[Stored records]

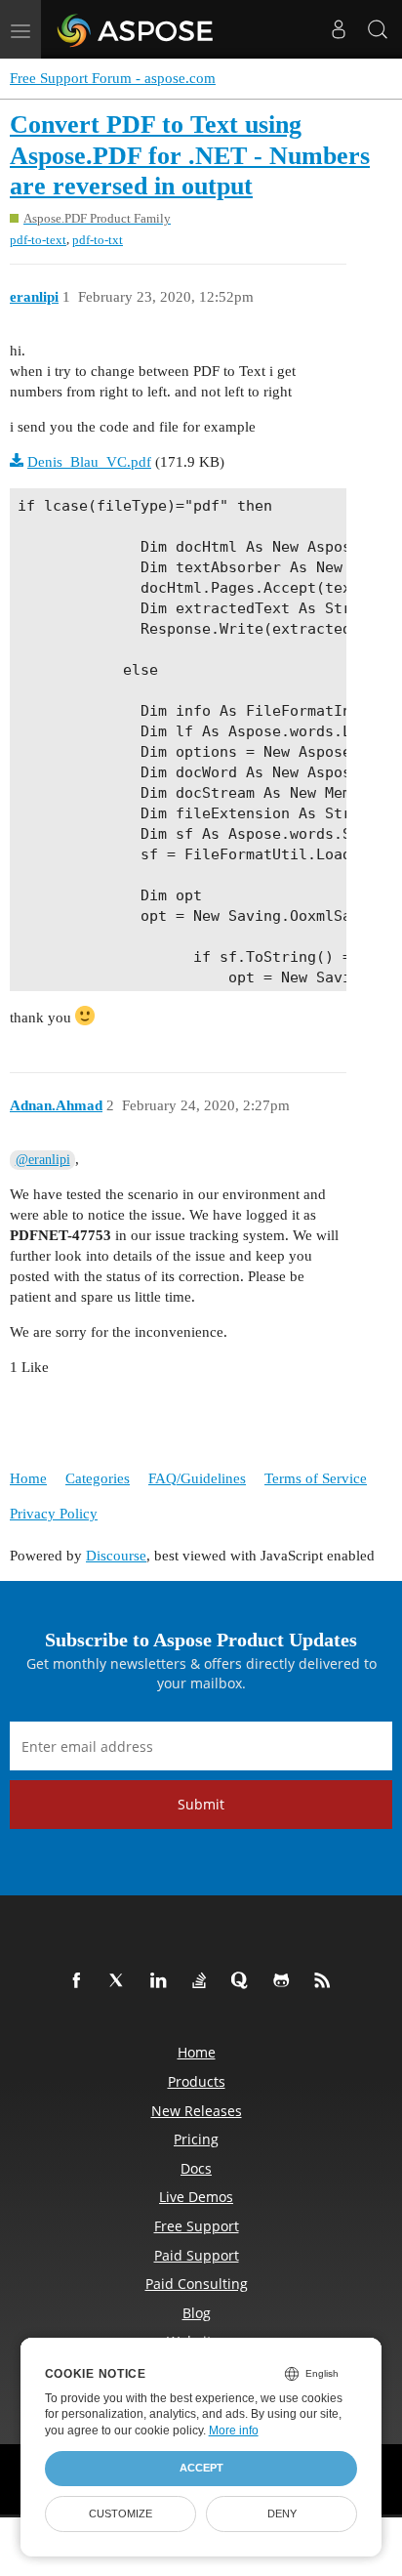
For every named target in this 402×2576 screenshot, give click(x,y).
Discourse (116, 1555)
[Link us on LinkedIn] (162, 1981)
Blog (196, 2313)
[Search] (377, 29)
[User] (338, 29)
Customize (120, 2513)
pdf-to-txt (97, 239)
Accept (201, 2467)
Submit (201, 1804)
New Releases (196, 2110)
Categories (97, 1478)
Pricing (196, 2139)
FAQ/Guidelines (197, 1478)
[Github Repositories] (285, 1981)
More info (234, 2430)
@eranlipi (43, 1159)
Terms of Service (315, 1478)
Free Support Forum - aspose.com (113, 78)
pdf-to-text (38, 239)
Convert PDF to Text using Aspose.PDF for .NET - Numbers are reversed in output (190, 155)
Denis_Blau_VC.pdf (89, 462)
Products (196, 2081)
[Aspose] (136, 29)
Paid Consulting (196, 2283)
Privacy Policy (54, 1513)
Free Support (196, 2226)
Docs (196, 2168)
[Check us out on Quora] (244, 1981)
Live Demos (196, 2196)
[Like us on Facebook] (80, 1981)
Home (28, 1478)
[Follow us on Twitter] (121, 1981)
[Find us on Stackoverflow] (203, 1981)
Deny (282, 2513)
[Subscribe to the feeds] (326, 1981)
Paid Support (196, 2255)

• **Work task**: Output exactly, and only, the lines running from the one that contains "[Aspose] (136, 29)" through the last line of the entries above.

• **Task output**:
[Aspose] (136, 29)
Paid Consulting (196, 2283)
Privacy Policy (54, 1513)
Free Support (196, 2226)
Docs (196, 2168)
[Check us out on Quora] (244, 1981)
Live Demos (196, 2196)
[Like us on Facebook] (80, 1981)
Home (28, 1478)
[Follow us on Twitter] (121, 1981)
[Find us on Stackoverflow] (203, 1981)
Deny (282, 2513)
[Subscribe to the feeds] (326, 1981)
Paid Support (196, 2255)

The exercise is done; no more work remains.